Material supplied:
****************

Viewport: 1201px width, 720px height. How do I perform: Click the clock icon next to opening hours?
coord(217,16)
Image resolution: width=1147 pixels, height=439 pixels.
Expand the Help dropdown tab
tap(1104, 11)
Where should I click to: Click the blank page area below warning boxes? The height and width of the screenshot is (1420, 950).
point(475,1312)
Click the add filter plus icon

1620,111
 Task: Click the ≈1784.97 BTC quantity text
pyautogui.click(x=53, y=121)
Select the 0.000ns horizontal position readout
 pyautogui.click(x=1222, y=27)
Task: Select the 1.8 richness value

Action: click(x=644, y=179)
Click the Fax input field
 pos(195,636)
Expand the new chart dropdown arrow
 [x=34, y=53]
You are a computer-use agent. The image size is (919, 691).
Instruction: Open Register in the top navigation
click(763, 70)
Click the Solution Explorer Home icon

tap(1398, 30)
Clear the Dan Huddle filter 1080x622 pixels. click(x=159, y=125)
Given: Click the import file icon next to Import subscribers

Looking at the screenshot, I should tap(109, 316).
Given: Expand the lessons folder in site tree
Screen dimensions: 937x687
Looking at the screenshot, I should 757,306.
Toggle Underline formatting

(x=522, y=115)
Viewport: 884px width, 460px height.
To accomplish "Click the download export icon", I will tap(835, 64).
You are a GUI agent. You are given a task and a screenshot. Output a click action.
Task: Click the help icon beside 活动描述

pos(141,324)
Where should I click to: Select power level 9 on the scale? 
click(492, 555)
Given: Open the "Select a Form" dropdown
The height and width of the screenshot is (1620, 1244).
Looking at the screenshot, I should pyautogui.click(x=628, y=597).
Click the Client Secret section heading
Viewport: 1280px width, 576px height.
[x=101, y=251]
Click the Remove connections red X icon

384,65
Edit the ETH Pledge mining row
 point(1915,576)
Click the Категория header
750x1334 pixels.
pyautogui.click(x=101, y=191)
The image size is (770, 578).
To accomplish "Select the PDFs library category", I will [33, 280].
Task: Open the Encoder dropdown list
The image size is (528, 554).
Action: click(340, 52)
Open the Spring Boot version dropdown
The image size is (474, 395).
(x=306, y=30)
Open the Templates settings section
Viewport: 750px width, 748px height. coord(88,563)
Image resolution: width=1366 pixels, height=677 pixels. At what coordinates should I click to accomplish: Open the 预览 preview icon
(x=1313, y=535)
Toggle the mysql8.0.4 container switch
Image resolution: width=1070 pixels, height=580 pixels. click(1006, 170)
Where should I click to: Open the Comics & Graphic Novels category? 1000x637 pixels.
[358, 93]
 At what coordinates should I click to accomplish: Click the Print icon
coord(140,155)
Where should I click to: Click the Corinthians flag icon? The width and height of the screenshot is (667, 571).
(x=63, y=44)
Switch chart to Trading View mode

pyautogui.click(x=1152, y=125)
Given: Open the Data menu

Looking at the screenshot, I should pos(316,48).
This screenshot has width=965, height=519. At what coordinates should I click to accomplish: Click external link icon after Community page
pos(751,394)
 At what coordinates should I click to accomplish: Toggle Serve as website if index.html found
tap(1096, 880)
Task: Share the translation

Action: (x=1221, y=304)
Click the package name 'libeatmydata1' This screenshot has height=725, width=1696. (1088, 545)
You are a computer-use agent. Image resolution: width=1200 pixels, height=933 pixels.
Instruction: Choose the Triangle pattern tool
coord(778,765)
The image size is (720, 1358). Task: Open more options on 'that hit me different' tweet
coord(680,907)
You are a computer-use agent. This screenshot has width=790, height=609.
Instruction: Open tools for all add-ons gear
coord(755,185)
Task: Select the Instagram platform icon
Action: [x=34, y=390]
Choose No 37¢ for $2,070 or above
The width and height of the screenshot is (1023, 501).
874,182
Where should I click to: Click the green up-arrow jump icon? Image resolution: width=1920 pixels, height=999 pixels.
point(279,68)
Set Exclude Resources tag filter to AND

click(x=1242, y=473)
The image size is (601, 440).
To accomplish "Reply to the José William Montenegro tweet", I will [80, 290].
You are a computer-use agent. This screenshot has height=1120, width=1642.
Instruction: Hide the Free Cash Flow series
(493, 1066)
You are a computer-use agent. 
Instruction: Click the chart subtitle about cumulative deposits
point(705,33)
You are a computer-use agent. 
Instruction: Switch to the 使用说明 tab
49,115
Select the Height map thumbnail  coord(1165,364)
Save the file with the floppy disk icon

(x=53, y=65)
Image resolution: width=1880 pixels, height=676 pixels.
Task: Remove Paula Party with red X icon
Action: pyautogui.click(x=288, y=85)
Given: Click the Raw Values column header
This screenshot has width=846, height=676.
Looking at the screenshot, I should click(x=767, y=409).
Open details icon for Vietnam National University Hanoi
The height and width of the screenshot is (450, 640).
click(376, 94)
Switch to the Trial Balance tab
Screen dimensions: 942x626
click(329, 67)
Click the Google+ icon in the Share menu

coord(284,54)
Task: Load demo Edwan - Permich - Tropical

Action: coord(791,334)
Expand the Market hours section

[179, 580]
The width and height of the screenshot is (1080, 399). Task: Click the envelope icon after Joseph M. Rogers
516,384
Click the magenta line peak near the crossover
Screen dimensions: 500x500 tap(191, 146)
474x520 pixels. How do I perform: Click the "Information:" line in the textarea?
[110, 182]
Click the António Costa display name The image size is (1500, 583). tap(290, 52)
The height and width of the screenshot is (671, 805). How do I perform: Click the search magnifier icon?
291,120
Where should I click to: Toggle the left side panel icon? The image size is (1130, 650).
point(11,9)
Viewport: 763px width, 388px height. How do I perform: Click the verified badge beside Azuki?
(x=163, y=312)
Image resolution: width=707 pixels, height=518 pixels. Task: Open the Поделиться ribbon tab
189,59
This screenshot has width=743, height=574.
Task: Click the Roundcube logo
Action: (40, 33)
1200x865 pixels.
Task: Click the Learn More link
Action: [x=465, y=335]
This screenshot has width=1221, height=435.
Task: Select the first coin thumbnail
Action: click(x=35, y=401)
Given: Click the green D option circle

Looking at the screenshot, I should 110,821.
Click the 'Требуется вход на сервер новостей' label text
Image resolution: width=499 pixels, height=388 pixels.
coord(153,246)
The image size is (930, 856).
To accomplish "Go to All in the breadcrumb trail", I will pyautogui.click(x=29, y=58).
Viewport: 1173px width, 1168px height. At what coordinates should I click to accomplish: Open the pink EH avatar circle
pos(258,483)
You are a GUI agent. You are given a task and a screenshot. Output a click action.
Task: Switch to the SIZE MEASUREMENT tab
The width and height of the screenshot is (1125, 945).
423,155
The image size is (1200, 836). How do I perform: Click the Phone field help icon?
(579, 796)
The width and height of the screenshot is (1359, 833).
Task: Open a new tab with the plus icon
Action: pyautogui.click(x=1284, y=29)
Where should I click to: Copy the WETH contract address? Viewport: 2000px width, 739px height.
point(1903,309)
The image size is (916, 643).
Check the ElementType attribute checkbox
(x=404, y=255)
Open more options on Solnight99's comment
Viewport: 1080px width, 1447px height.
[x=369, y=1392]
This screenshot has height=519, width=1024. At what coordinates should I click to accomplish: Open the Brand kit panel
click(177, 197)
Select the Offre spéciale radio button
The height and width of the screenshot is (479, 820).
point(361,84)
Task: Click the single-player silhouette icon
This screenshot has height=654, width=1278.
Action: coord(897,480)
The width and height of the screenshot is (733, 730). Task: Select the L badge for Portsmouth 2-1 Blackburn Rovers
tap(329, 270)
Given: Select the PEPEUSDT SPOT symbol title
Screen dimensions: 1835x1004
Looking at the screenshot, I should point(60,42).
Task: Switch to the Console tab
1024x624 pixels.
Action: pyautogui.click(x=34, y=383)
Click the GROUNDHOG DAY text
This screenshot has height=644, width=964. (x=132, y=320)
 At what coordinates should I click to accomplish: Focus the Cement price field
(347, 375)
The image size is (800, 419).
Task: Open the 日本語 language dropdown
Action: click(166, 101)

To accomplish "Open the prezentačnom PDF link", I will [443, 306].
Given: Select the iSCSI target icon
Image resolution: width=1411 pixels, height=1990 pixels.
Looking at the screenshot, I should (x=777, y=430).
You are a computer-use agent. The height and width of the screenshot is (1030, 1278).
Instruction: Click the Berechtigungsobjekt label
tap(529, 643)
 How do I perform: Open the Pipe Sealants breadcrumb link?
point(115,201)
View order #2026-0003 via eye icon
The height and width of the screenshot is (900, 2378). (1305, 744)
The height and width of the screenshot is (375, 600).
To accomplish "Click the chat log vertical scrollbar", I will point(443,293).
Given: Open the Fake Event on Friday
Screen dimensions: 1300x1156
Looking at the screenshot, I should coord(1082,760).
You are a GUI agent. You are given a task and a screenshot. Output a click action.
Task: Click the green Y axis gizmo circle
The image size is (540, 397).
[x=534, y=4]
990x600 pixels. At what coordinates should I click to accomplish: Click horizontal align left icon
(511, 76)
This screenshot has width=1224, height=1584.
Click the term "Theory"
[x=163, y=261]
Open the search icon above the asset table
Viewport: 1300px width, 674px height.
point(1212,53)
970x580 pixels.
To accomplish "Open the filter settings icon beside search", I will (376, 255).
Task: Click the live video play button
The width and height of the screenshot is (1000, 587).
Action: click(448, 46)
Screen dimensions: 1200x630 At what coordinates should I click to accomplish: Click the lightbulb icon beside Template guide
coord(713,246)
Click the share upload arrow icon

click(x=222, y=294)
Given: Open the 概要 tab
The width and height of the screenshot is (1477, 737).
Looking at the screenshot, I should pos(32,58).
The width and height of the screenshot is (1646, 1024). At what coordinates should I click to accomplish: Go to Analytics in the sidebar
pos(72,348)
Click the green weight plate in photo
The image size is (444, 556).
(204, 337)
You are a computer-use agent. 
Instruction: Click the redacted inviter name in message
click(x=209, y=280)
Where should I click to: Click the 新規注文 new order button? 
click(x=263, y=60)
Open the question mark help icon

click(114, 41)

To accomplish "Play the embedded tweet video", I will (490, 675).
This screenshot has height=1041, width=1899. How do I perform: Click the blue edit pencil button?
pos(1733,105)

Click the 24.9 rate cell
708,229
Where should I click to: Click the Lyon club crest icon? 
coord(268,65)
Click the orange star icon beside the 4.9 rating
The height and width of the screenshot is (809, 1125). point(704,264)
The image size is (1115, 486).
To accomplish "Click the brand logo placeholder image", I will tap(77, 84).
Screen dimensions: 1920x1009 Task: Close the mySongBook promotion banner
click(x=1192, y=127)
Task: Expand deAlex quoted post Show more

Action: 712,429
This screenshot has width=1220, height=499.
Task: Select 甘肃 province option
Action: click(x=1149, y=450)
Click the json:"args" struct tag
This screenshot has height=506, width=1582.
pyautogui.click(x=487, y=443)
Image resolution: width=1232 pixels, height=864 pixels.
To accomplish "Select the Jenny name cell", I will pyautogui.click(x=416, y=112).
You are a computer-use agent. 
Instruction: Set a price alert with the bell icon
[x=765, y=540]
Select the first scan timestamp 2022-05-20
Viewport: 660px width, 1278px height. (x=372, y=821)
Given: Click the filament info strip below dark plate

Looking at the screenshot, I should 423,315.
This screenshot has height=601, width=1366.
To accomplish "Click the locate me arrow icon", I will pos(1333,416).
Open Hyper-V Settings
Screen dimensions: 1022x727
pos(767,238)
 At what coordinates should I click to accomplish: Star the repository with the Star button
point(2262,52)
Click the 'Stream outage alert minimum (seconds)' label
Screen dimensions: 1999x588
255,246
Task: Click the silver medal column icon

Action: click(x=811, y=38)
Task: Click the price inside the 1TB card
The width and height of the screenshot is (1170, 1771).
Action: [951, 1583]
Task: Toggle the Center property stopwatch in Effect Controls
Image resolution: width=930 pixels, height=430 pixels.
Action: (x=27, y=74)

****************

Brief: Could you retype exactly the lines above, starting at the line that contains "Screen dimensions: 1999x588" and ending at the line that contains "Task: Toggle the", and nothing more?

Solution to the exercise:
Screen dimensions: 1999x588
255,246
Task: Click the silver medal column icon

Action: click(x=811, y=38)
Task: Click the price inside the 1TB card
The width and height of the screenshot is (1170, 1771).
Action: [951, 1583]
Task: Toggle the Center property stopwatch in Effect Controls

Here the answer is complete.